Artificial life created for the first time

The M. genitalium bacteria | Image: BBC News Life’s so complex that only a civilization far more advanced than our own could ever produce it artificially, right?

Wrong. Scientists at the J. Craig Venter Institute in Rockville, Maryland have successfully created the full genome for a species of bacteria, completely from scratch, the first time ever that life on our planet has been created by artificial means. Even though it was only a bacteria, with what is thought to be one of the shortest genetic codes around, it still contained an amazing 582,970 base pairs, each of which had to be arranged in exactly the right order for the code to be correct.

How is this possible? A big problem scientists had is that you can join a few base pairs together fine (32,000 is the longest ever achieved), but any more and they start to break apart. The solution was to create 101 smaller chains (each containing 5000-7000 pairs), and then join them all together using enzymes.The steps to creating artificial chromosomes, which can them be joined to make genes | Image: BBC News

So what implications is this going to have? For the moment at least, scientists have no intention whatsoever to create mini-zombies to terrorize and kill us all. However, artificial life forms could be in widespread use in as little as a decade or two, removing carbon dioxide from the atmosphere and producing clean fuels, two things our planet is in desperate need of.

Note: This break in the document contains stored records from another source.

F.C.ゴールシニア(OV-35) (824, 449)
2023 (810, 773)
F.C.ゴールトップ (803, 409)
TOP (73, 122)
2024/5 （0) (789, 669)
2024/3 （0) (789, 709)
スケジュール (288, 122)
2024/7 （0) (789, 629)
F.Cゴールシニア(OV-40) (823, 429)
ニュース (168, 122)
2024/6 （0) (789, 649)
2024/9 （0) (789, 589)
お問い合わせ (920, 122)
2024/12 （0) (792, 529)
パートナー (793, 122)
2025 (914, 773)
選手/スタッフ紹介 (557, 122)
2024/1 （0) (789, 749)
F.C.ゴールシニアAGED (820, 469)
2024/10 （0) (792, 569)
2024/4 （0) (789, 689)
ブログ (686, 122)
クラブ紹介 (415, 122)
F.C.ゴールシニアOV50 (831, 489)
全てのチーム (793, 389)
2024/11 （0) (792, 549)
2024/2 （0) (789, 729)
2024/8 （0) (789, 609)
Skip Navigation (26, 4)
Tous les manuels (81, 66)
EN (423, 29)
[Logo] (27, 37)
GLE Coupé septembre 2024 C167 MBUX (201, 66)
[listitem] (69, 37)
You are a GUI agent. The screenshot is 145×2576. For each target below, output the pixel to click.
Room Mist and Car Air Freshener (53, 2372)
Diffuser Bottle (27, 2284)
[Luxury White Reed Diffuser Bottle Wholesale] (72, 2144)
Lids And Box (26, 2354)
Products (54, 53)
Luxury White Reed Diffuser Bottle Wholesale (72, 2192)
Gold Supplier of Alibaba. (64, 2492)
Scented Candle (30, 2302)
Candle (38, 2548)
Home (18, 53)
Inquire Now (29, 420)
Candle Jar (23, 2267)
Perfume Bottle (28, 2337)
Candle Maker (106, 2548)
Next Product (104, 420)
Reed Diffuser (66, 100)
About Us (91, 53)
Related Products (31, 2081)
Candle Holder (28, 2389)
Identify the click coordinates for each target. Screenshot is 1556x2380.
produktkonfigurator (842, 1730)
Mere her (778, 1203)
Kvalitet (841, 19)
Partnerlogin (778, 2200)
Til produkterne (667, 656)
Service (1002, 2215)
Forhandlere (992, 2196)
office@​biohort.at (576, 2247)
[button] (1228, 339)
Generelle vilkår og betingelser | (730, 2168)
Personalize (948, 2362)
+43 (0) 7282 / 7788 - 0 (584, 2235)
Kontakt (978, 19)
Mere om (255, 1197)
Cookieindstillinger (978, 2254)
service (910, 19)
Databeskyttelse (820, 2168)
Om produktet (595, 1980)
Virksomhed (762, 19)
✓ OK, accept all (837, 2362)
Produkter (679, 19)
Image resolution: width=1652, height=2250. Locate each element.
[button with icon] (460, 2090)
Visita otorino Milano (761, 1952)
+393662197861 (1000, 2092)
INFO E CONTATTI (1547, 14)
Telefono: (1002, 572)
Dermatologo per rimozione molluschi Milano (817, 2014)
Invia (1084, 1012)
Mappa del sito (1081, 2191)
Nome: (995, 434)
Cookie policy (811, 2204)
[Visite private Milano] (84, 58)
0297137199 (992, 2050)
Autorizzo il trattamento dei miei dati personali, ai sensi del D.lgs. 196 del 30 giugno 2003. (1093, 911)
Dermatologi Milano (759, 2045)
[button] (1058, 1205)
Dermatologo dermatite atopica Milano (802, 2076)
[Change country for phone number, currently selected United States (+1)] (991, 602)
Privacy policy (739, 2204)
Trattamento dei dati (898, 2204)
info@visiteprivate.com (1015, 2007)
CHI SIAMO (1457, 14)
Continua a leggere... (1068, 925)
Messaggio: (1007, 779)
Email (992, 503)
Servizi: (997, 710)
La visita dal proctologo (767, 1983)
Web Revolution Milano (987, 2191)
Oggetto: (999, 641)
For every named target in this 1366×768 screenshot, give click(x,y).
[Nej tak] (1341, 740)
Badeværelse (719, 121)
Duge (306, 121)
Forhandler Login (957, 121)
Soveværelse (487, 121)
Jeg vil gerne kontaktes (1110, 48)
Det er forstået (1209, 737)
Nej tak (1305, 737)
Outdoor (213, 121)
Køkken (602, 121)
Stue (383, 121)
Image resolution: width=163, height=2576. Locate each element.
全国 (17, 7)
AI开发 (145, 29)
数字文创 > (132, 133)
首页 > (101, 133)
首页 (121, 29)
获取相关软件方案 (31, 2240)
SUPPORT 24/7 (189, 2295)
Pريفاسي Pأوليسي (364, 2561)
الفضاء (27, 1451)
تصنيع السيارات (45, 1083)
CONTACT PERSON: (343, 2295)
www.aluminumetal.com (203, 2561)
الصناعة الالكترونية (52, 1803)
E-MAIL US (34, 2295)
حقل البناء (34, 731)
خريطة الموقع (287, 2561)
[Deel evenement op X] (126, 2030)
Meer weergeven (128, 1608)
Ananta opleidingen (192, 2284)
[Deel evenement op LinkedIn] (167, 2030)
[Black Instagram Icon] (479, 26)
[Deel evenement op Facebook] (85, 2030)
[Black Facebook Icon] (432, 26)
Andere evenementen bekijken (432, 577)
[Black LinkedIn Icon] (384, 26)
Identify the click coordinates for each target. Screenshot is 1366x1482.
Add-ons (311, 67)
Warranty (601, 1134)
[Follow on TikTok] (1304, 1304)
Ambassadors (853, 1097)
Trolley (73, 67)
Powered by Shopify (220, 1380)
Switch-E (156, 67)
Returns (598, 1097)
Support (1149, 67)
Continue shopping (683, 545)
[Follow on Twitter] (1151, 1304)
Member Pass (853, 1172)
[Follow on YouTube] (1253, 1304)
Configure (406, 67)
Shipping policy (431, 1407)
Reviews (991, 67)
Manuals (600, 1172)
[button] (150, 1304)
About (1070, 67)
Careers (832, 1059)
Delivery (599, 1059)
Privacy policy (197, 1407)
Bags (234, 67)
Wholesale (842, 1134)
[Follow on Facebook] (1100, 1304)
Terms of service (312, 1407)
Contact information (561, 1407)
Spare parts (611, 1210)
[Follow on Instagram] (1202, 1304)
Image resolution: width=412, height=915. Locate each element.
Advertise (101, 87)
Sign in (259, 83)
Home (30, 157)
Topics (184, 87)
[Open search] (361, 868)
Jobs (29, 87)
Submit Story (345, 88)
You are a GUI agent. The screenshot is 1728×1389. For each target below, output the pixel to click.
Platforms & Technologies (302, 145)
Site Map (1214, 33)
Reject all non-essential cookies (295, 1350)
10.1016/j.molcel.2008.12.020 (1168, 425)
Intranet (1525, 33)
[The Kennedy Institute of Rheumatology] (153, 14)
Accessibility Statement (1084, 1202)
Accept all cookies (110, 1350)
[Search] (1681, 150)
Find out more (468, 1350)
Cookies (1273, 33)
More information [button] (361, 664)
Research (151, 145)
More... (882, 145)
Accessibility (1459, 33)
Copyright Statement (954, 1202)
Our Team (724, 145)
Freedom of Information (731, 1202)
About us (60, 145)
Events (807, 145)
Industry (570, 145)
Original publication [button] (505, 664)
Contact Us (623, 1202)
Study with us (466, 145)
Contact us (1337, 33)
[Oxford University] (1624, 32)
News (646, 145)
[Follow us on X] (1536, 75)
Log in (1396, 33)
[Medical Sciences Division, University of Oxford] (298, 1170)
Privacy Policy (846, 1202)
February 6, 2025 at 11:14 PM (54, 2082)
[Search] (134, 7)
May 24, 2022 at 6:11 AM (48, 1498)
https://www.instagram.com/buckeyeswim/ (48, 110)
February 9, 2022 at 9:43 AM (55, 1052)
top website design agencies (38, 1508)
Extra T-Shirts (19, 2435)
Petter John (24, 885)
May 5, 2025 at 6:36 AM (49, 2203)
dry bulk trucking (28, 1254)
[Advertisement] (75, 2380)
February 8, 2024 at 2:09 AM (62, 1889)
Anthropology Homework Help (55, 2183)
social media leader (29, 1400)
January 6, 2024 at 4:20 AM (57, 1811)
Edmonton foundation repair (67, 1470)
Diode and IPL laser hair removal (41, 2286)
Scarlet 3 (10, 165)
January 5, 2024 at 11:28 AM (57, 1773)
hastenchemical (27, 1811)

I am strongly in favor of amazing progress like this, but I know that many people say it is ‘playing God’, and there are also questions about where research like this stops – what’s to stop this technology being used for biological warfare, or for some sick professor’s dream of aliens wandering the streets… I’d be really interested to hear your views – post your comments below.


One Response

  1. I think this has great implications. One being for use on Mars or the moon for future colonization efforts. Knowing exactly what has gone into these organisims would be a great way to keep new frontiers from being ‘taken over’ by wild types. This is, of course, if we can also control the reproduction in a way to avoid mutations such as with a selection gene and specific antibiotics.